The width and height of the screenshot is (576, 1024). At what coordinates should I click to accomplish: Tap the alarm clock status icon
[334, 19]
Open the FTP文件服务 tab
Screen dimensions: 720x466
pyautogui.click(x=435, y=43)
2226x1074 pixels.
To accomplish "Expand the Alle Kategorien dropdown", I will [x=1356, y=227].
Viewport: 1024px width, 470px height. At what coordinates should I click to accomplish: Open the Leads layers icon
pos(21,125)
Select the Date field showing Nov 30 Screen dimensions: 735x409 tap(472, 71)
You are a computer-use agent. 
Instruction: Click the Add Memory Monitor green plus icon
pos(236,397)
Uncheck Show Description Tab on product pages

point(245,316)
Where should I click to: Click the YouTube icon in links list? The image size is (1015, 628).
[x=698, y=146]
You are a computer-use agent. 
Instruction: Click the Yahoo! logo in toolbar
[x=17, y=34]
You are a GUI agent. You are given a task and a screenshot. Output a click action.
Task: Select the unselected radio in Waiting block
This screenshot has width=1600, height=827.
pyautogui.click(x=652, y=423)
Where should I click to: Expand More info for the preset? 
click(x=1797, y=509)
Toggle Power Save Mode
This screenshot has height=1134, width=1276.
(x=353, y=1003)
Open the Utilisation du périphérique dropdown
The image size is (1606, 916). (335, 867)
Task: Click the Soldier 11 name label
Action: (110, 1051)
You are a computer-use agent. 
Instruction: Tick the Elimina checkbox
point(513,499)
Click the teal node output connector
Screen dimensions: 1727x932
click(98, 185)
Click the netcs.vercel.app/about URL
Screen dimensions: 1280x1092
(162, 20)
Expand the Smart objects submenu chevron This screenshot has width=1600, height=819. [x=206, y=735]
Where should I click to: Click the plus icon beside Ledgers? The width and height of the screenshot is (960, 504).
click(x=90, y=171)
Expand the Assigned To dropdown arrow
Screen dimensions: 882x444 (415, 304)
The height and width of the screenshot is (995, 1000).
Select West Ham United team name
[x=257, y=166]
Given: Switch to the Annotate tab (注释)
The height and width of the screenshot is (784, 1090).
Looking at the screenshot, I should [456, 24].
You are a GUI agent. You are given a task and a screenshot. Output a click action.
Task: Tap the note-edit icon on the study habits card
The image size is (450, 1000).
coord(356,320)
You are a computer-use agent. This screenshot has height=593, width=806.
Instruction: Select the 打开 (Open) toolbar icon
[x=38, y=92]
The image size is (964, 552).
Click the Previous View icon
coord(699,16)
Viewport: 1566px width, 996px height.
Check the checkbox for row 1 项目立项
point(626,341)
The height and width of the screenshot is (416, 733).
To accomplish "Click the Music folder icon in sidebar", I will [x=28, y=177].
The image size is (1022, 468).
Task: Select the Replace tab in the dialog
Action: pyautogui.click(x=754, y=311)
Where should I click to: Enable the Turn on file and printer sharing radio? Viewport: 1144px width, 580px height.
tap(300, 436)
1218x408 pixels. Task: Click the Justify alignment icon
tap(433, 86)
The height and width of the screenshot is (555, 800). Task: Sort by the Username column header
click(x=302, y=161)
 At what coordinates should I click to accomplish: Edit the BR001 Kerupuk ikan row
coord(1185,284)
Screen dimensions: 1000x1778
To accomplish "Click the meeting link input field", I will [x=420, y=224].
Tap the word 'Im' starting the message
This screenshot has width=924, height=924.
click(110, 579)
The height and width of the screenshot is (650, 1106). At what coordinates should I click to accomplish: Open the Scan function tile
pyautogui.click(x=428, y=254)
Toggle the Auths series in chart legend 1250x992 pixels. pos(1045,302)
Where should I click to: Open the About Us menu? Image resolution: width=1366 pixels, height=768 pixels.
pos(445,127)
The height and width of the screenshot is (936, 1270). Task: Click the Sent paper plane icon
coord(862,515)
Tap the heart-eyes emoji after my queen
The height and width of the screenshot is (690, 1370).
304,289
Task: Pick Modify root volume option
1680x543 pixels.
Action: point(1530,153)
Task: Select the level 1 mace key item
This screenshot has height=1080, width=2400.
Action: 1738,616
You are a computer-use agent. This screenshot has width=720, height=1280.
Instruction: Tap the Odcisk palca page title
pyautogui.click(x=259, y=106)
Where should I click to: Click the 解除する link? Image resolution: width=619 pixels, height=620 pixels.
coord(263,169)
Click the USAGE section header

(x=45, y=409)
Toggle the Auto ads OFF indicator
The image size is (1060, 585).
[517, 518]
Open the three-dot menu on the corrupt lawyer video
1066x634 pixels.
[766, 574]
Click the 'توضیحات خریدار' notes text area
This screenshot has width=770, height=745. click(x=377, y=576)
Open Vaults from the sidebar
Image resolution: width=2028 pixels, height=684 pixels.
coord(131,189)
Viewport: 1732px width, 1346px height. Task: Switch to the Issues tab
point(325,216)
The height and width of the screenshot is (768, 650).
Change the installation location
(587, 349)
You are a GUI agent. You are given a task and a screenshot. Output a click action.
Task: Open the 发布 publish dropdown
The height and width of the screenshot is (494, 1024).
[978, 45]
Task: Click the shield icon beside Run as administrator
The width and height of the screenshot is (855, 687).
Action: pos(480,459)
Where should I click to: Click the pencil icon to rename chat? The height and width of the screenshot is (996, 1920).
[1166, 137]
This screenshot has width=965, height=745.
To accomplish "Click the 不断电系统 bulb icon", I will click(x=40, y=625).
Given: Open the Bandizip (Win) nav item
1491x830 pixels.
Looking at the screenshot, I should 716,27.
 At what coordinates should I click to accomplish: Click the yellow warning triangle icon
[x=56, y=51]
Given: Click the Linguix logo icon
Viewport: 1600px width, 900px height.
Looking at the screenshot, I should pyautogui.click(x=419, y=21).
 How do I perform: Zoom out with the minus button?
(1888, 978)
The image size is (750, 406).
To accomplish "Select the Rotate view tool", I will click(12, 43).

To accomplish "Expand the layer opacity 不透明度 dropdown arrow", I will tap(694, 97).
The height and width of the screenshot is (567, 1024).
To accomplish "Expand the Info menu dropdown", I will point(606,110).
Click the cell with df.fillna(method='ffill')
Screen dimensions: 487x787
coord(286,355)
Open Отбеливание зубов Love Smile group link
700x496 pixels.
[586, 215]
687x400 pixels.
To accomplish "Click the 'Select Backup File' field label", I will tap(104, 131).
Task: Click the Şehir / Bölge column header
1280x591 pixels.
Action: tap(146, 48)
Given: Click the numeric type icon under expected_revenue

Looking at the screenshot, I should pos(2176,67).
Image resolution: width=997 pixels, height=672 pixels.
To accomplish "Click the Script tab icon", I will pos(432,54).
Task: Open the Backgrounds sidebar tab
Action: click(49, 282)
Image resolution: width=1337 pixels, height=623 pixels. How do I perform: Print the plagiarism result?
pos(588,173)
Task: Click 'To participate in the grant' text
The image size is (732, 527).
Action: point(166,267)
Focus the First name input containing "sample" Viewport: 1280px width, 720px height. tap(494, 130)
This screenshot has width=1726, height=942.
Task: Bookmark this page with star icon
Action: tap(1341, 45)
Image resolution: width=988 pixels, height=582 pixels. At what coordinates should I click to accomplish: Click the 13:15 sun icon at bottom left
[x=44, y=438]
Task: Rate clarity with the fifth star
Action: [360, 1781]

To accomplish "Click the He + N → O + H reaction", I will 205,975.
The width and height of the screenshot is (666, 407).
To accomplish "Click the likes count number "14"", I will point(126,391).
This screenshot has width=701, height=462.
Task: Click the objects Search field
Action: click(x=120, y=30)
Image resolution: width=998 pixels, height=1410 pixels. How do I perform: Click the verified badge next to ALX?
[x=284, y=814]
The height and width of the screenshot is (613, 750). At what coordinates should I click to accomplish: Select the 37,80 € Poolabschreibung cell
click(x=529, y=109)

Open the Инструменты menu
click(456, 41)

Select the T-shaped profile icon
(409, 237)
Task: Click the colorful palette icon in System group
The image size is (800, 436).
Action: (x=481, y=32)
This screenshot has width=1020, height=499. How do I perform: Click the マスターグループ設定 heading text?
-------
§ Required work
The required answer is the run of lines above, starting at the line with "How do I perform: Zoom" and ending at the line with "The width and height of the screenshot is (666, 407).", reproduced exactly with both ends.

§ Written response
 How do I perform: Zoom out with the minus button?
(1888, 978)
The image size is (750, 406).
To accomplish "Select the Rotate view tool", I will click(12, 43).

To accomplish "Expand the layer opacity 不透明度 dropdown arrow", I will tap(694, 97).
The height and width of the screenshot is (567, 1024).
To accomplish "Expand the Info menu dropdown", I will point(606,110).
Click the cell with df.fillna(method='ffill')
Screen dimensions: 487x787
coord(286,355)
Open Отбеливание зубов Love Smile group link
700x496 pixels.
[586, 215]
687x400 pixels.
To accomplish "Click the 'Select Backup File' field label", I will tap(104, 131).
Task: Click the Şehir / Bölge column header
1280x591 pixels.
Action: tap(146, 48)
Given: Click the numeric type icon under expected_revenue

Looking at the screenshot, I should pos(2176,67).
Image resolution: width=997 pixels, height=672 pixels.
To accomplish "Click the Script tab icon", I will pos(432,54).
Task: Open the Backgrounds sidebar tab
Action: click(49, 282)
Image resolution: width=1337 pixels, height=623 pixels. How do I perform: Print the plagiarism result?
pos(588,173)
Task: Click 'To participate in the grant' text
The image size is (732, 527).
Action: point(166,267)
Focus the First name input containing "sample" Viewport: 1280px width, 720px height. tap(494, 130)
This screenshot has width=1726, height=942.
Task: Bookmark this page with star icon
Action: tap(1341, 45)
Image resolution: width=988 pixels, height=582 pixels. At what coordinates should I click to accomplish: Click the 13:15 sun icon at bottom left
[x=44, y=438]
Task: Rate clarity with the fifth star
Action: [360, 1781]

To accomplish "Click the He + N → O + H reaction", I will 205,975.
The width and height of the screenshot is (666, 407).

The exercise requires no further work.